▶ **Exercise instructions**
According to the text on Christopher Johnson, in which year was he appointed headmaster of Winchester College?

▶ **Document segment**

= Christopher Johnson (physician) =

English physician and poet (c.1536–1597)

Christopher Johnson or Jonson (1536?–1597) was an English physician, educator and Neo-Latin poet.

==Life==
Born about 1536, at Kedleston in Derbyshire, he became a scholar at Winchester College in 1549. He went on to New College, Oxford, and was made perpetual fellow in 1555. He graduated B.A. in 1558, and M.A. in 1561.

In 1560 Johnson was recommended to Archbishop Matthew Parker by Francis Hastings, 2nd Earl of Huntingdon, and appointed to the headmastership of Winchester College. He remained there for ten years.

Johnson, who had always intended to become a physician, practised in Winchester while he was still headmaster. He was granted the degree of Bachelor of Medicine at Oxford, with licence to practise, 14 December 1569, and proceeded M.D. 23 June 1571. In 1570 he resigned his post at Winchester, and moved to London, where he practised within the parish of St. Dunstan-in-the-West. He was admitted a fellow of the London College of Physicians about 1580, and filled several of the college offices: as censor in 1581 and several subsequent years; elect, 28 May 1594; consiliarius, 1594–6; treasurer, 1594–6.

Johnson died in July 1597 in London, leaving a fortune and several children.

==Works==
Johnson was considered among the best Latin poets of his time. He published Ranarum et murium pugna, Latina versione donata, ex Homero, London, 1580, and wrote three poems in connection with Winchester, Ortus atque vita Gul. Wykehami Winton. Episcopi, dated 14 December 1564, in elegiacs; Custodum sive Præsidum Coll. Winton. series; and Didascalorum Coll. Wint. omnium Elenchus. All these were published at the close of the Poemata (1573) by Richard Willes.

In 1564 Johnson edited and had printed for the use of his scholars two orations delivered at Louvain by Richard White of Basingstoke, De circulo Artium et Philosophiæ, and De Eloquentiâ et Cicerone.’ In 1568 White dedicated to him a short Latin dissertation on an ancient epitaph (Ælia Lælia Crispis. Epitaphium, Padua).

Johnson's only medical work was a Counsel against the Plague, or any other Infectious Disease, with a Question, Whether a man for preservation may be purged in the Dog-days or No?, London, 1577.

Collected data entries
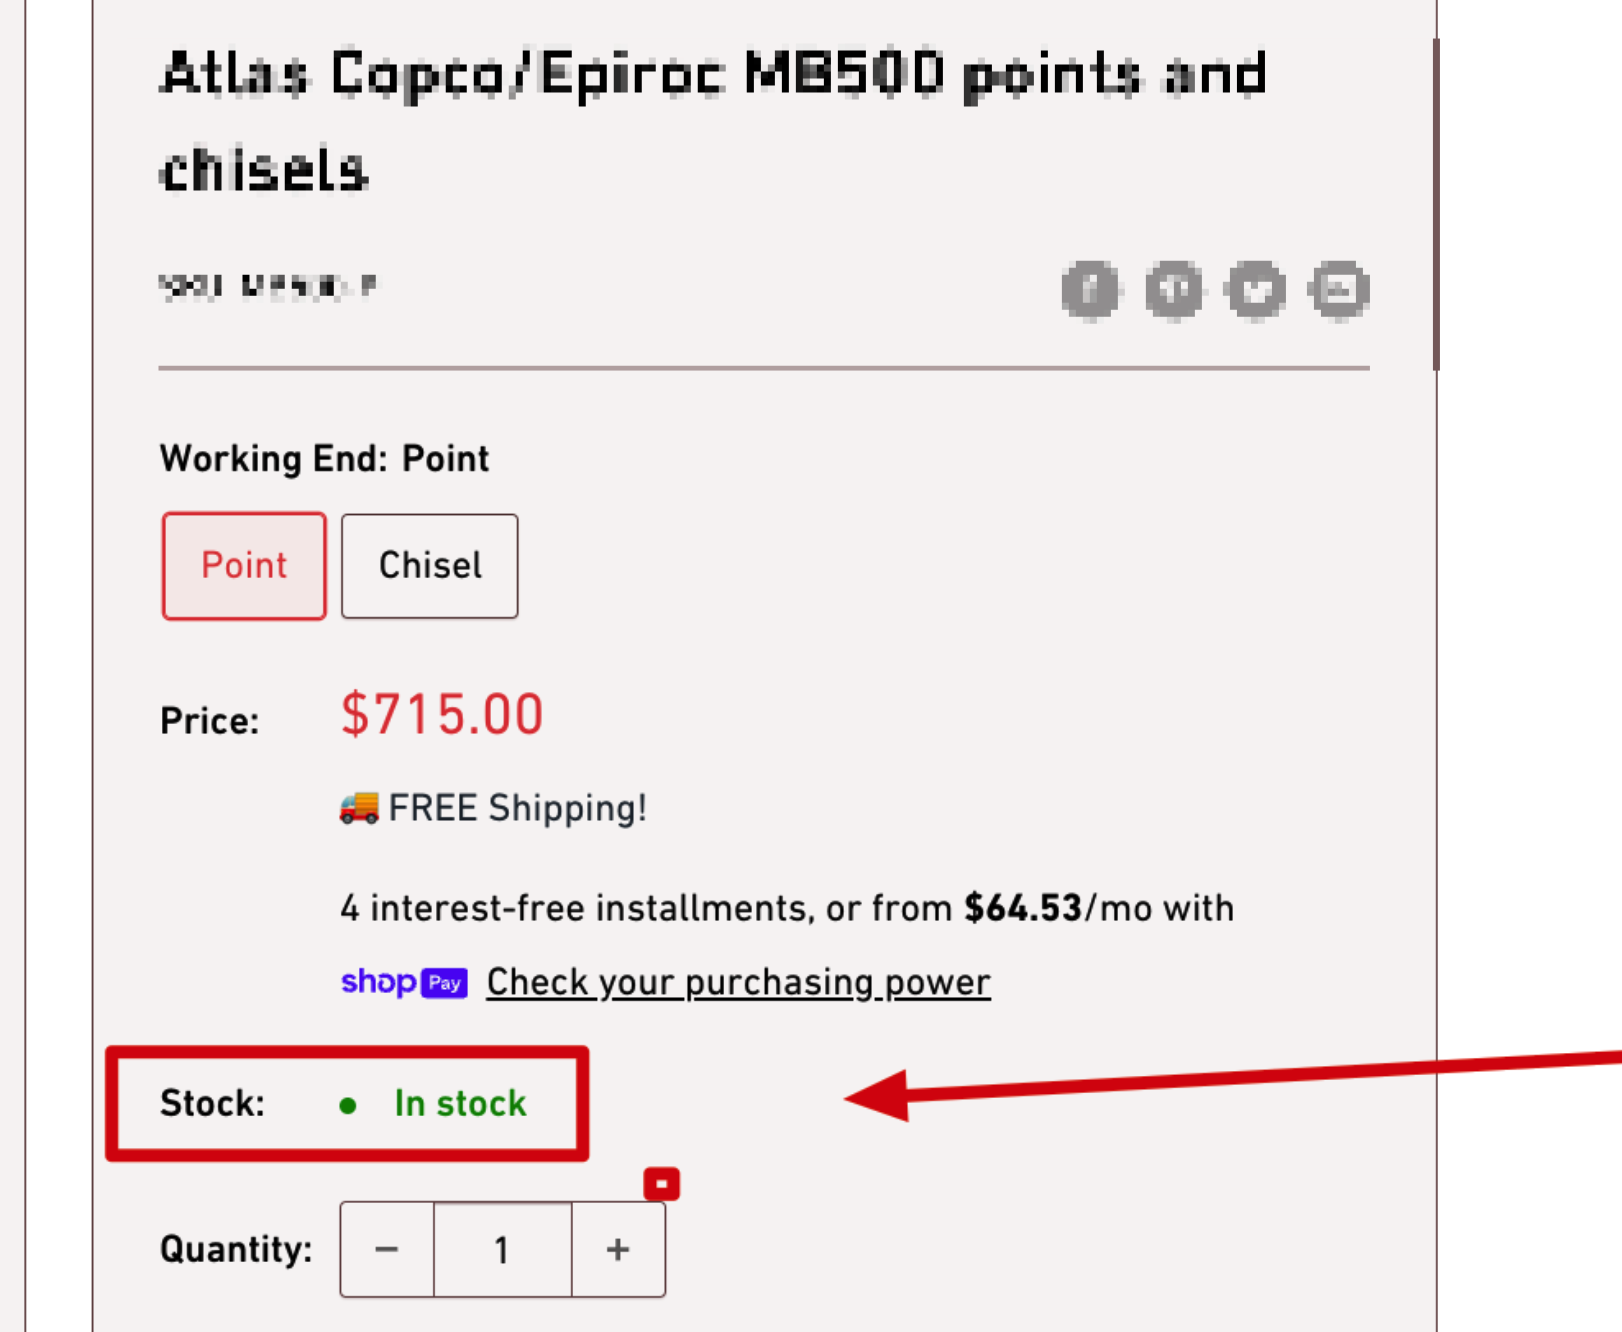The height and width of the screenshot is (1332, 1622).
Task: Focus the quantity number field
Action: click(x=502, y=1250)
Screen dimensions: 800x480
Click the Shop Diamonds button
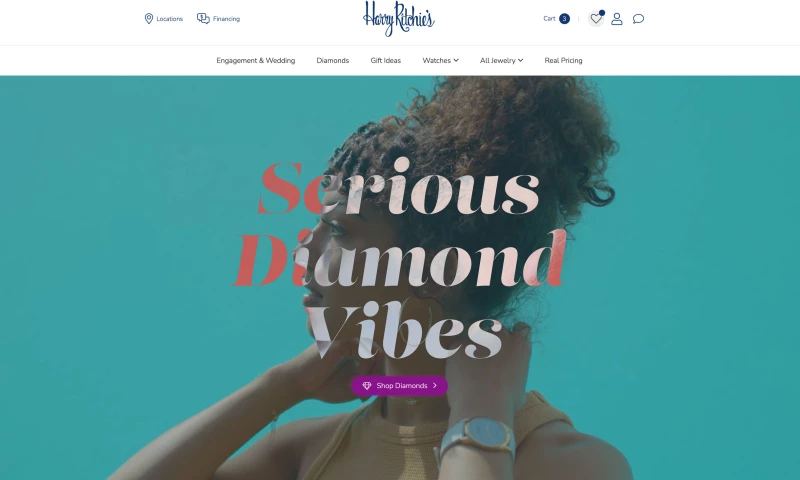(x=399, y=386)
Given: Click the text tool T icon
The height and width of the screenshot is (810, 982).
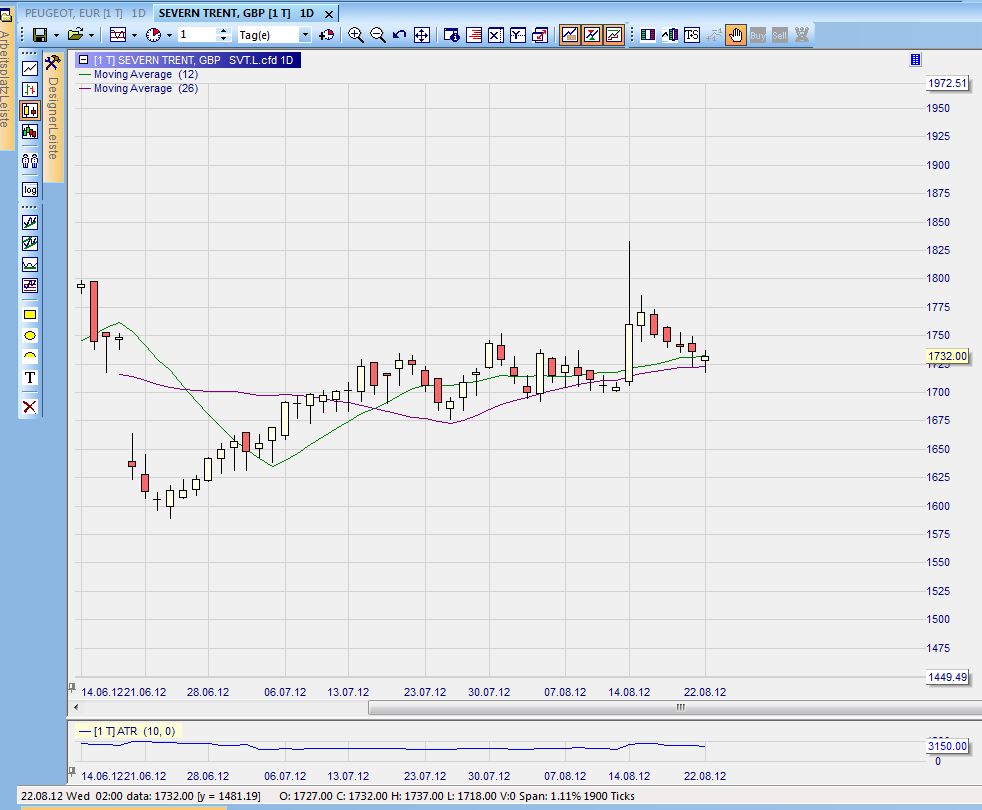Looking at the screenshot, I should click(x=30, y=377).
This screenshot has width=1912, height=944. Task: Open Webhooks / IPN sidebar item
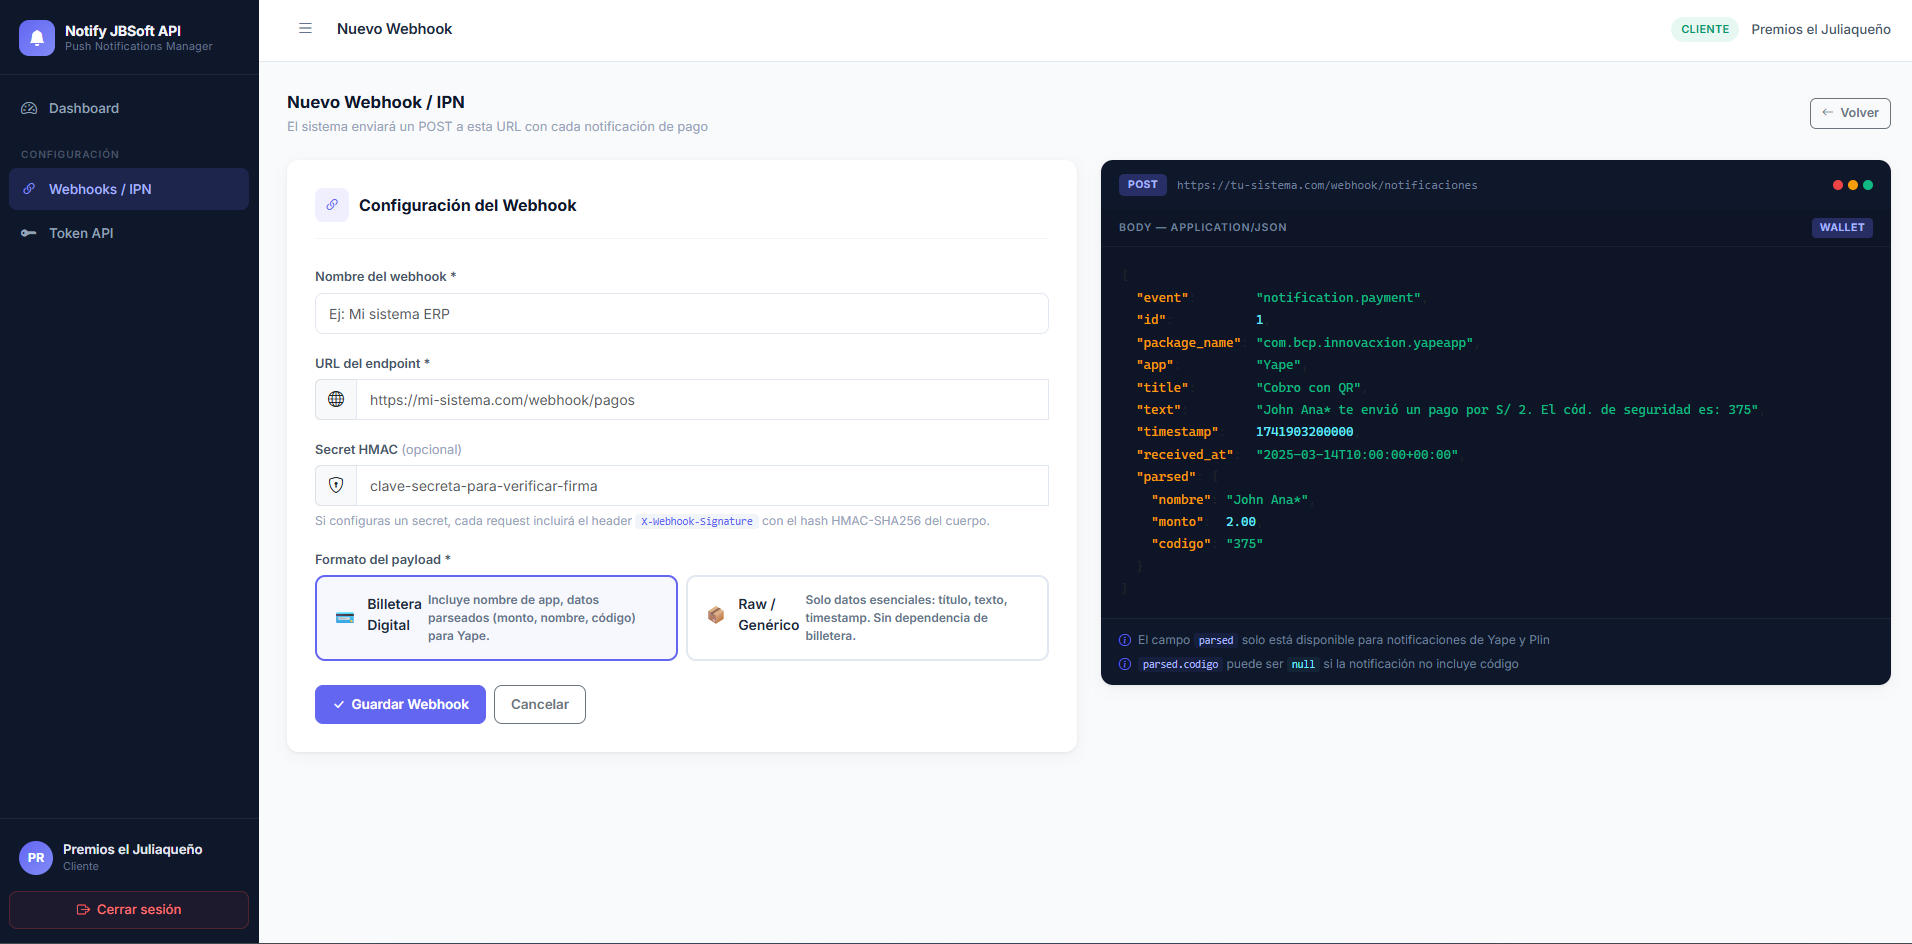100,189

▶ **Your response**
1560